The video reviews GPT-5 Codex, highlighting its strong coding and refactoring capabilities but criticizing its slow response times, which hinder practical use despite producing higher-quality code. The presenter recommends using the Codex low variant for a better balance of speed and quality while awaiting improvements in the medium and high variants.
The video provides an in-depth review of GPT-5 Codex, an AI model fine-tuned specifically for coding tasks. The presenter acknowledges that while GPT-5 Codex performs well, the practical day-to-day difference compared to other models is not always clear. They express enthusiasm for tuned models like Codex, highlighting its potential especially in code refactoring, an area where many AI models struggle. The presenter also shares insights from exploring the Codex CLI codebase, noting its unique approach to handling shell commands through PowerShell or Bash, which initially seemed broken but later revealed a thoughtful design.
One significant drawback discussed is the speed of GPT-5 Codex, which is described as “so slow” that it becomes almost unusable for practical purposes. The presenter demonstrates this with a simple coding test involving a pool game, where Codex took over seven minutes to complete a task that GPT-5 medium handled in under two and a half minutes. Despite Codex producing better quality code in some cases, the slow response time hampers iterative development and testing, making it frustrating to use in real-world scenarios. The slower speed is attributed to high demand and model complexity, with OpenAI acknowledging the slowdown and working on improvements.
The video also compares different Codex model variants (low, medium, high) and their performance on coding tasks. Interestingly, the low variant sometimes outperformed the medium and high variants in terms of physics simulation accuracy in the pool game example. The presenter notes that while Codex models generally produce better code, the speed trade-off is significant. They recommend using Codex low for now, as it offers a good balance between speed and quality, while waiting for improvements in the medium and high variants.

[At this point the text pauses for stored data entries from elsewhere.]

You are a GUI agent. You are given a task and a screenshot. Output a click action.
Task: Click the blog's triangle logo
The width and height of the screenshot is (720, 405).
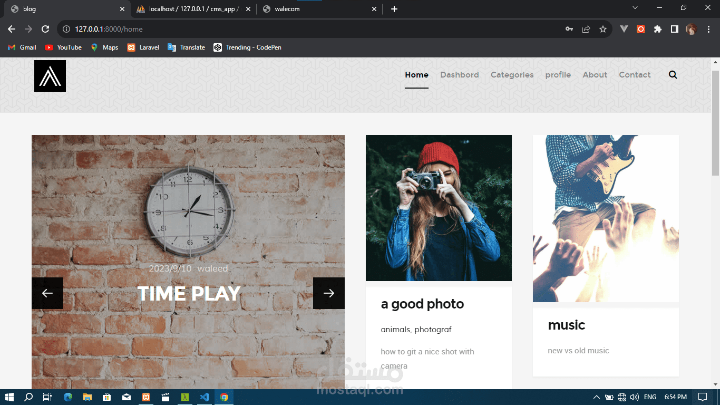[x=50, y=75]
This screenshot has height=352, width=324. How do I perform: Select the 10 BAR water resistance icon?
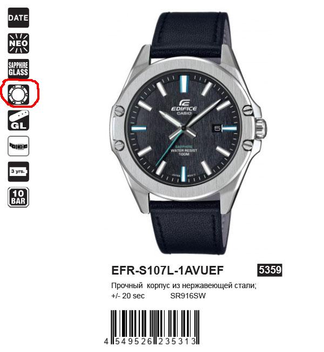[x=18, y=197]
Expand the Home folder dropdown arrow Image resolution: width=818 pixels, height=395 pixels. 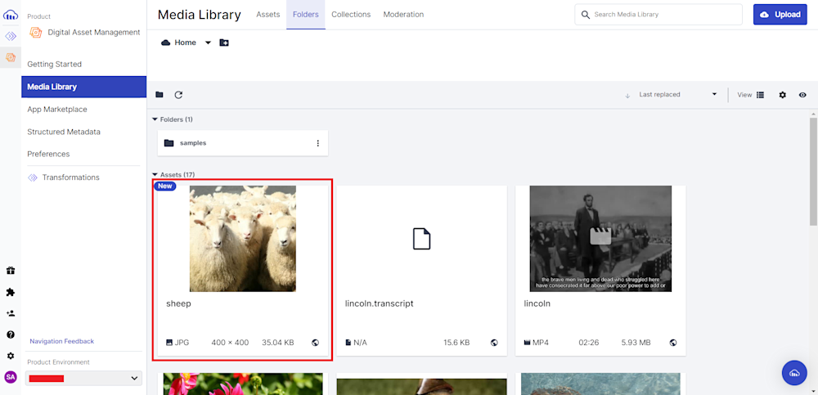[x=208, y=43]
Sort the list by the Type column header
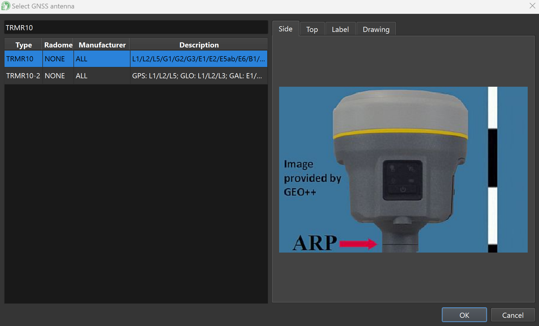The height and width of the screenshot is (326, 539). click(23, 45)
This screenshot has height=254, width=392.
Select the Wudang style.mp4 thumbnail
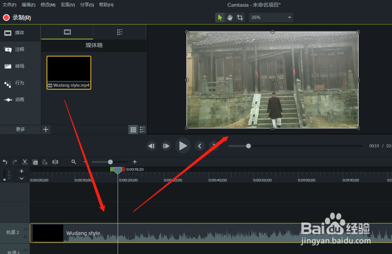click(69, 70)
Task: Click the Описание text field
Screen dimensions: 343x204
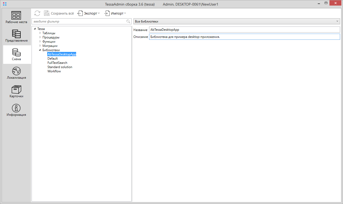Action: 244,37
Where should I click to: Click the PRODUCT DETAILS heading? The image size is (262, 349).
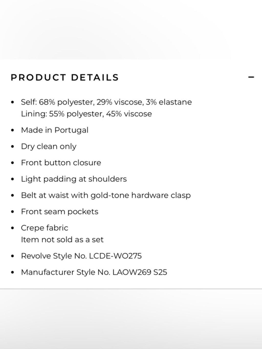tap(65, 77)
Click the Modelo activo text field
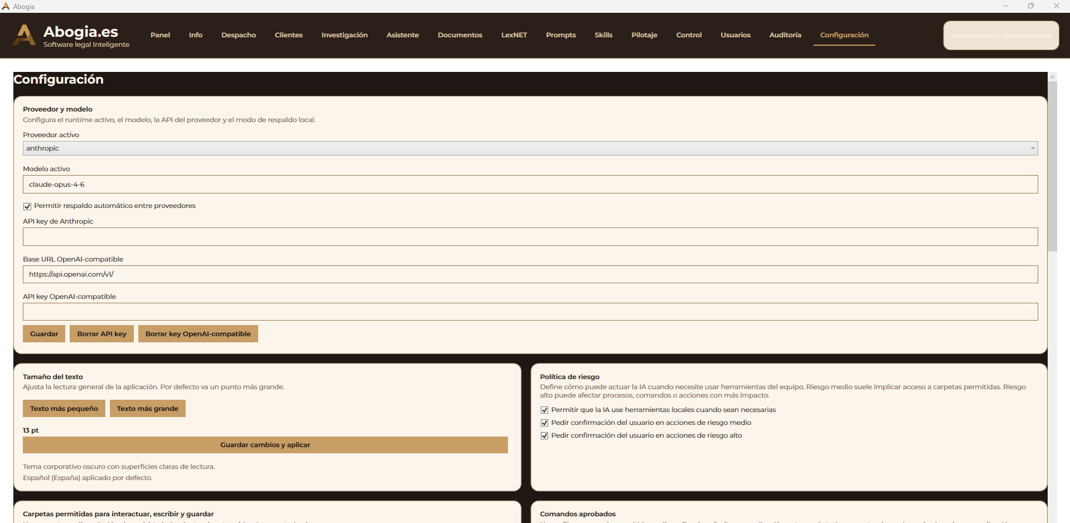Screen dimensions: 1070x523 [530, 185]
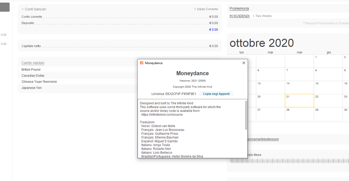Select the Japanese Yen currency row

(32, 88)
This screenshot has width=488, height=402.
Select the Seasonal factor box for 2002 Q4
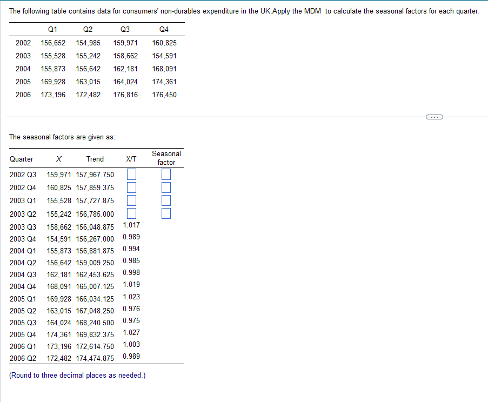pyautogui.click(x=166, y=187)
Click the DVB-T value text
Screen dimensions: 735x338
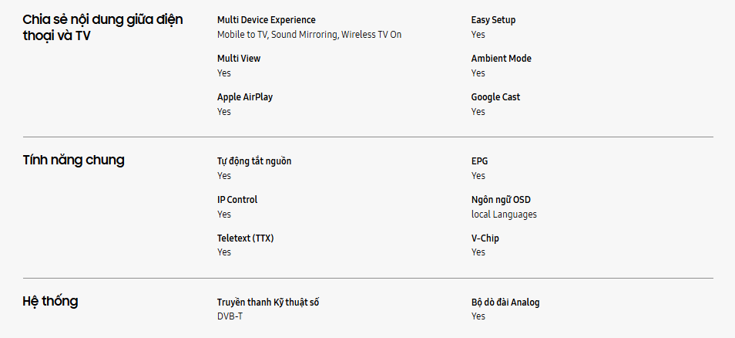click(x=230, y=316)
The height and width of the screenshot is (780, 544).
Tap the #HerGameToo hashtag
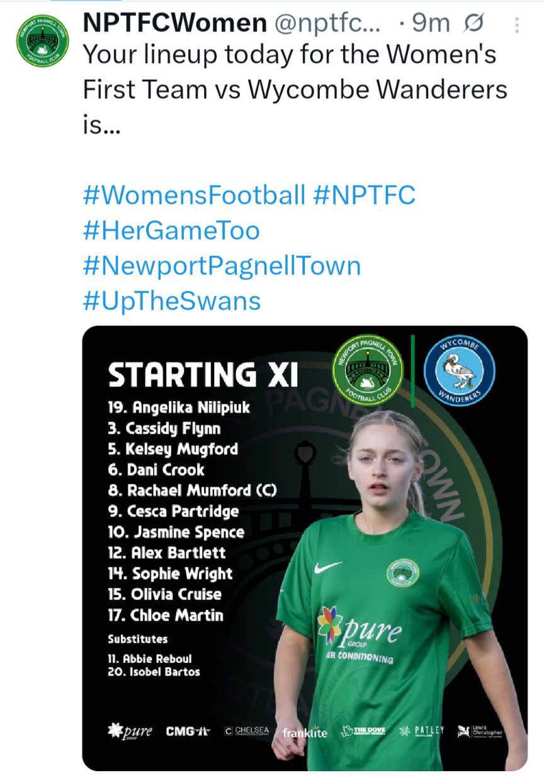pos(171,230)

Refactoring capabilities are explored through a case study where the presenter tasked GPT-5 Codex and Claude (another AI model) with refactoring a monolithic file. Codex produced a reasonable refactor with four new composables and two components, and the code worked well without issues. Claude’s plan was more aggressive, resulting in a larger reduction in code size and more components, but the output was broken and required significant fixes. This highlights Codex’s strength in producing functional, reliable code even if less ambitious, compared to other models that may overreach but fail to deliver working results.

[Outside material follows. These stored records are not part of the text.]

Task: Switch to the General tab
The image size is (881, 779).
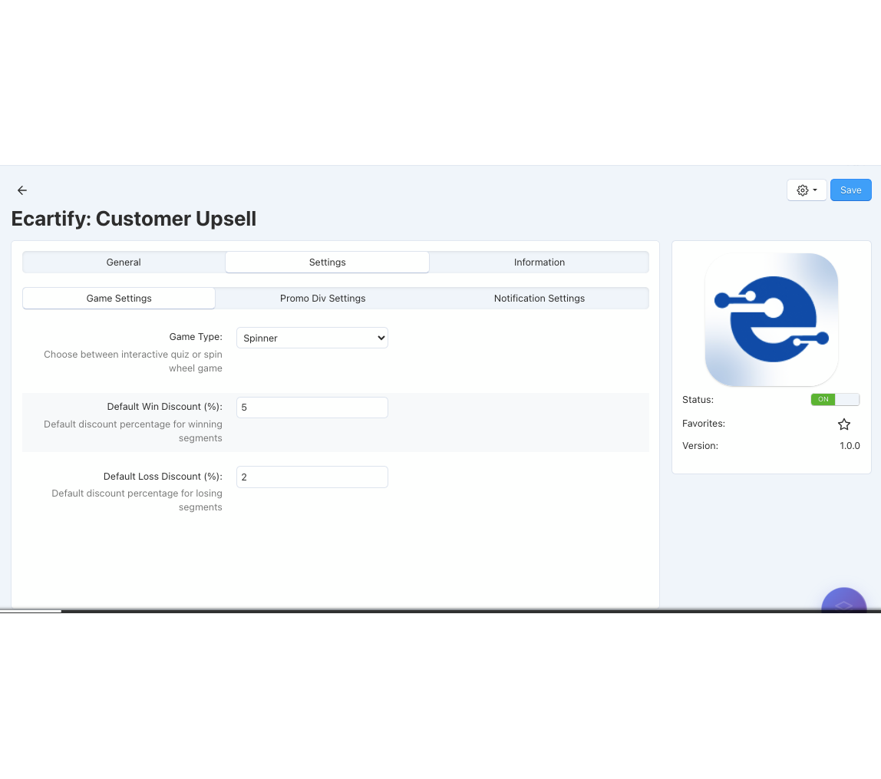Action: tap(124, 262)
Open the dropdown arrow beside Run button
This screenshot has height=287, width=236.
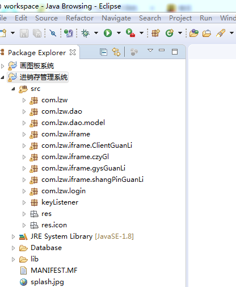click(119, 33)
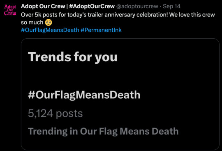Open the Sep 14 post timestamp
Image resolution: width=222 pixels, height=151 pixels.
point(171,6)
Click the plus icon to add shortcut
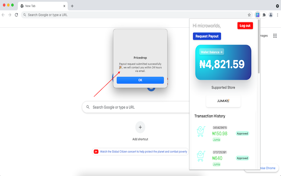Screen dimensions: 281x176 (x=140, y=128)
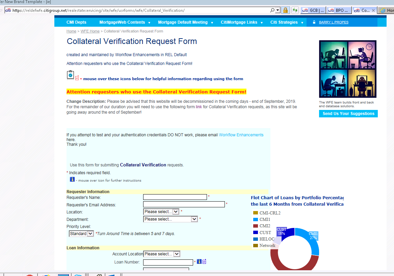This screenshot has width=394, height=276.
Task: Click the clipboard checkmark help icon
Action: 70,75
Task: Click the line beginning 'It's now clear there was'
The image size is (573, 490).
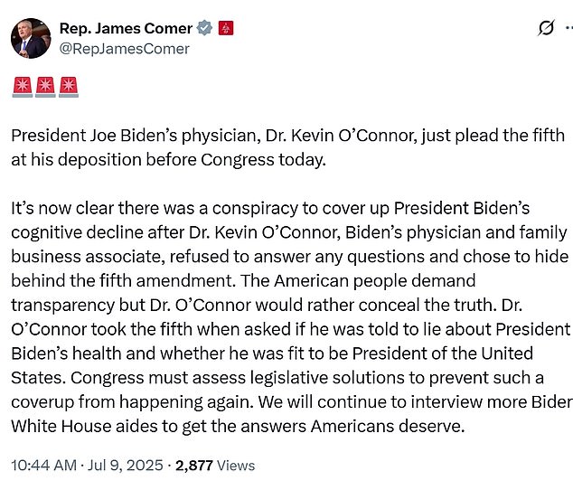Action: [x=270, y=208]
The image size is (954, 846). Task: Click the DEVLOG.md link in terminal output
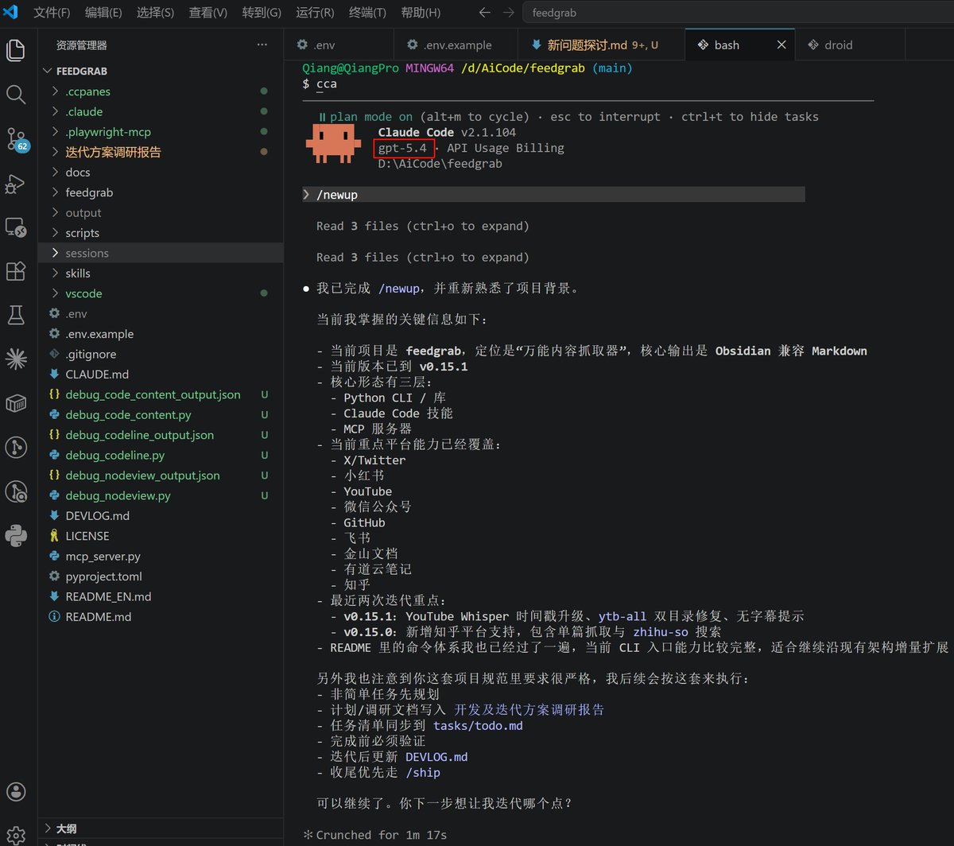[436, 756]
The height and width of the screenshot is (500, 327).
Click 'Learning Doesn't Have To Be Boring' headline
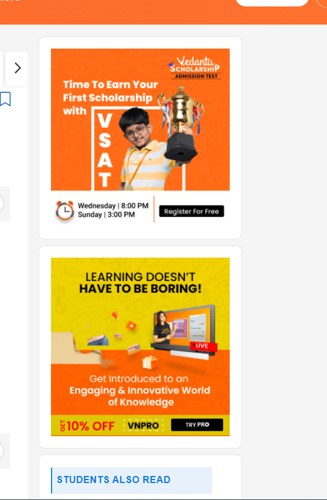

In conclusion, the presenter appreciates the advancements in GPT-5 Codex and its potential for coding tasks, especially refactoring, but emphasizes that the current speed limitations make it difficult to fully adopt for daily use. They encourage viewers to consider the trade-offs between speed, quality, and cost when choosing models and recommend sticking with Codex low for now. The video ends with an invitation for viewers to share their experiences and thoughts on GPT-5 Codex, acknowledging that the presenter’s perspective is one of many and that ongoing improvements could change the landscape soon.